Впрочем, вскоре институтские и денежные дела, и Верочка, и все новые знакомства – всё сразу вдруг отлетело на самый задний план в жизни Карташева.

. . . . . . . . . . . . . . . . . . . . . . . . . . . . . . . . . . . . . . . . . . . . . . . . . . . . . . . . . . . . . . . . . . . . . . .

Сифилис! ко всему остальному.

«Вот я все думал, как это выйдет в жизни, а теперь все сразу знаю», – подумал Карташев. Он оделся, вышел из кабинета врача и, точно проснувшись, подумал: «Что такое я отвечал ему? Кажется, я много глупостей наговорил».

На мгновение мысль о глупостях изгнала все остальные, но сознание возвратилось, и у Карташева от ужаса не хватило воздуху, чтобы перевести дыхание.

Чувствуя, что что-то страшное охватывает его, с чем его воля может и не справиться, Карташев испуганно подумал: «Не надо ни о чем думать…» И он диктовал себе: «Вот я теперь иду, и больше ни о чем и не надо думать… иду… теперь пальто надену… надо дать на водку; «водки, Шацкий говорит, разорят меня…» – не разорят, потому что скоро всему конец». Он вышел на улицу и сел в сани.

Но опять защемило и захватило в груди, и опять Карташев гнал страшные мысли и снова каким-то очень быстрым кругом возвращался к ним. То вдруг показалось ему, что все это случилось не с ним, а с другим, или с ним, но во сне, и так хотелось вдруг спать, лег бы на мостовую и заснул навсегда. «Слава богу, кажется, теперь без колебания покончу с собой. Револьвера нет: заехать разве и купить?»

Он не ответил себе на этот вопрос, потому что почувствовал, как все нутро его восстало против смерти. «Но что же делать? – тоскливо спрашивал он себя. – Неужели так жить?!» В ответ только уныло дул ветер, гнал по небу тяжелые свинцовые тучи, и они неслись беззвучно, угрюмо вперед.
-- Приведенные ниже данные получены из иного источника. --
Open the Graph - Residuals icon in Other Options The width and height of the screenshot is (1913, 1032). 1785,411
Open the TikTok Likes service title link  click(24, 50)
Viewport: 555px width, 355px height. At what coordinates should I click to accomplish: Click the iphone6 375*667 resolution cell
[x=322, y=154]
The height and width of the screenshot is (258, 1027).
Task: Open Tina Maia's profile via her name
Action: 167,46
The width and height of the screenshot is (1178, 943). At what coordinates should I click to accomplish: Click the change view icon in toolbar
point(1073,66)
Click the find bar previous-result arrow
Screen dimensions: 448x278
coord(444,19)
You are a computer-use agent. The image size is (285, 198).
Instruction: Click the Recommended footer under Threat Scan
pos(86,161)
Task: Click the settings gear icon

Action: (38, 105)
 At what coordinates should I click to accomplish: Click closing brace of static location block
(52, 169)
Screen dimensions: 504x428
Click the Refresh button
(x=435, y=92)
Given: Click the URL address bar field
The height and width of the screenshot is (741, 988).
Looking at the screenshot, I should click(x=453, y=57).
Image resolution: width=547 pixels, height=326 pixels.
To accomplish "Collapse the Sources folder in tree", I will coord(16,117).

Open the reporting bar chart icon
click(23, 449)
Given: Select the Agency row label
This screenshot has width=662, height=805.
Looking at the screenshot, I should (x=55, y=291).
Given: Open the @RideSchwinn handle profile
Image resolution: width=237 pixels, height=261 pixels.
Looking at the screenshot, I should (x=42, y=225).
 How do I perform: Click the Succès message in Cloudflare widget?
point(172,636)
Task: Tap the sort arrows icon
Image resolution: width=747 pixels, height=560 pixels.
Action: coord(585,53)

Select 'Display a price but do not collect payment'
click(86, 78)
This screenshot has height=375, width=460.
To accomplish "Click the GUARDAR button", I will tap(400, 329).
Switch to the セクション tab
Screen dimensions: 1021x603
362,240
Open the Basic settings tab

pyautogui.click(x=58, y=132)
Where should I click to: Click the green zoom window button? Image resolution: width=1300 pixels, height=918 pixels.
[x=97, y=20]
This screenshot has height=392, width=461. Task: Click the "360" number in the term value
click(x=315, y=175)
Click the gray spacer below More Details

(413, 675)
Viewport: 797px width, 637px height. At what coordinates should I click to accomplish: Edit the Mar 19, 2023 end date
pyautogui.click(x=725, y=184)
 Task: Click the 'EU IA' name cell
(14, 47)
Он приехал домой, вбежал по лестнице, чиркнул спичкой в неосвещенной квартире и увидел в зеркале отражение своего бледного лица. Спичка потухла, и осталось впечатление, что там, в зеркале, мелькнул страшный остов какого-то человека.

Холодный ужас сковал его члены, и опять сознание истины во всей ее ужасающей наготе охватило и проникло в его душу.

«Прочь, прочь отсюда! – паническим страхом выбросило его назад на лестницу. – Поеду в театр, условились во фраке: три месяца еще ничего не будет заметно, а через три месяца смерть».

Карташев повеселел даже: три месяца! Много времени! Многие и до завтрашнего утра не доживут.

Он стал мыться, чистить зубы, чесаться и сосредоточенно одеваться.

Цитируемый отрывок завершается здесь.